Il est nécessaire de dénoncer ces agressions et de s’organiser pour s’en protéger. Mais, pour les combattre sérieusement, il est vital de comprendre sur quel terreau ces groupes prospèrent. L’extrême droite, dans sa version électorale avec Zemmour ou Le Pen, profite de la crise, du désarroi et de la désorientation politique pour répandre son poison, en semant la division parmi les exploités. Elle est renforcée par tous les politiciens, y compris au pouvoir, qui reprennent le même langage xénophobe, pour faire oublier les coups qu’ils portent quotidiennement aux travailleurs. Ainsi Macron et Darmanin ont dissous le groupe Génération identitaire, mais ils multiplient les lois sécuritaires et les campagnes contre le prétendu séparatisme musulman.

Diverses personnalités de gauche, de EELV à LFI en passant par le PCF, avaient signé l’appel à la manifestation de Lyon. Aujourd’hui dans l’opposition et en campagne électorale, ces partis dénoncent l’extrême droite. Pourtant, la gauche porte une lourde responsabilité dans la montée de ces idées. À chacun de ses passages au pouvoir, de ­Mitterrand à Hollande, elle a trahi ses promesses et laissé les injustices sociales et le chômage de masse exploser. Elle avait, depuis longtemps, fait perdre tous leurs repères de classe aux travailleurs. Au gouvernement, face à la crise économique et sociale, elle a repris à son compte le nationalisme, le protectionnisme et même le discours sécuritaire, fonds de commerce de l’extrême droite. Si elle revient au pouvoir, elle poursuivra dans la même veine.

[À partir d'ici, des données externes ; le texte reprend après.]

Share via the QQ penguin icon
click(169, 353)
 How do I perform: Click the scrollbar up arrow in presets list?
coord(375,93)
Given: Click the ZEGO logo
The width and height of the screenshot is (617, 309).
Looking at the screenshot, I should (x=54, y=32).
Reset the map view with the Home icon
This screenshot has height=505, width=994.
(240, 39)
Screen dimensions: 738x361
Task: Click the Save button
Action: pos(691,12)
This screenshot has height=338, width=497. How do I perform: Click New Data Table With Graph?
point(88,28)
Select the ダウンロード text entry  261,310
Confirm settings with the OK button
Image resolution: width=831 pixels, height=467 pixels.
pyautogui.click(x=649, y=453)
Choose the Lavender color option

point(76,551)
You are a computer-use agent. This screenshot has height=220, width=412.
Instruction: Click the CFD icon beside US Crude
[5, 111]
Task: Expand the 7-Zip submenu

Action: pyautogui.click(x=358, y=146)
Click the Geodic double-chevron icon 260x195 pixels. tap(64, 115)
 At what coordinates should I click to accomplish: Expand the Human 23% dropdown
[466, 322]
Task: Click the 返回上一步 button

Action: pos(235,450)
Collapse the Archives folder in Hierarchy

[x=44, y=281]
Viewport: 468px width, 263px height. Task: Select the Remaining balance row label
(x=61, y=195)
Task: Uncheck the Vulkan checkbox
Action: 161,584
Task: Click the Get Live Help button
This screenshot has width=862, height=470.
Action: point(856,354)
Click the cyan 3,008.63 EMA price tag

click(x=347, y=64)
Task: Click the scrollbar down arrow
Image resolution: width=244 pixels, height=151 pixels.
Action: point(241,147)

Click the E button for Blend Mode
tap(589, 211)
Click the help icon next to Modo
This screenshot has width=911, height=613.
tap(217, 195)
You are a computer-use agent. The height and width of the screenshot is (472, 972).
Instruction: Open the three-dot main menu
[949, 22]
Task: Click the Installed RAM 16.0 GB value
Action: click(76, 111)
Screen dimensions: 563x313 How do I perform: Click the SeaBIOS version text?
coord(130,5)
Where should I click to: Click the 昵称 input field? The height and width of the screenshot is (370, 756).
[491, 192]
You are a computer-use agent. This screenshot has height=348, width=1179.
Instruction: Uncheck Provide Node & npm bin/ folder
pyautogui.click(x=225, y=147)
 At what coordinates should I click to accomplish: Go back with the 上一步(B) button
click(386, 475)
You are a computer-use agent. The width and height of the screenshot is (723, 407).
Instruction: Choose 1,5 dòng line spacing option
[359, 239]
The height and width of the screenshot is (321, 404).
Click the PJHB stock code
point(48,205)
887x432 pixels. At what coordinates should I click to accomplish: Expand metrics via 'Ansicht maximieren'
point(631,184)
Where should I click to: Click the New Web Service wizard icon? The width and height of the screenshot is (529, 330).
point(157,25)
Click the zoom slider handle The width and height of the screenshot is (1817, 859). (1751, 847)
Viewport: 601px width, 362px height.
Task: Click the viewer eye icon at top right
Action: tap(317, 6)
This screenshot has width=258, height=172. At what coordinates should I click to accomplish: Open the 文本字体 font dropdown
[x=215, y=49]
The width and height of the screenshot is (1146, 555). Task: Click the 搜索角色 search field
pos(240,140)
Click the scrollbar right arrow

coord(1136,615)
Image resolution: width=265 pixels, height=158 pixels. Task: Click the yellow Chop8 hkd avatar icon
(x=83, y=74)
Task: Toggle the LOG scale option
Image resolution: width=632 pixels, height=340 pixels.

Pour enrayer le développement des groupes fascisants, il ne suffira pas de manifestations, si réussies soient-elles. Vingt ans après les grandes manifestations de 2002 contre Jean-Marie Le Pen, ses héritiers et ses émules sont encore plus nombreux. Il ne suffira pas non plus d’en appeler au préfet ou à la justice pour fermer les locaux des identitaires et condamner leurs agressions, comme le réclamaient les organisateurs. La seule voie pour combattre sérieusement l’extrême droite, consiste à agir pour que les travailleurs retrouvent la conscience qu’ils sont une force et qu’ils ont des intérêts communs, quelles que soient leurs origines ou leur nationalité. En mettant en avant ses propres solutions politiques face à la crise, en défendant ses intérêts, en contestant la dictature des capitalistes, la classe ouvrière mobilisée pourra faire reculer ­l’extrême droite.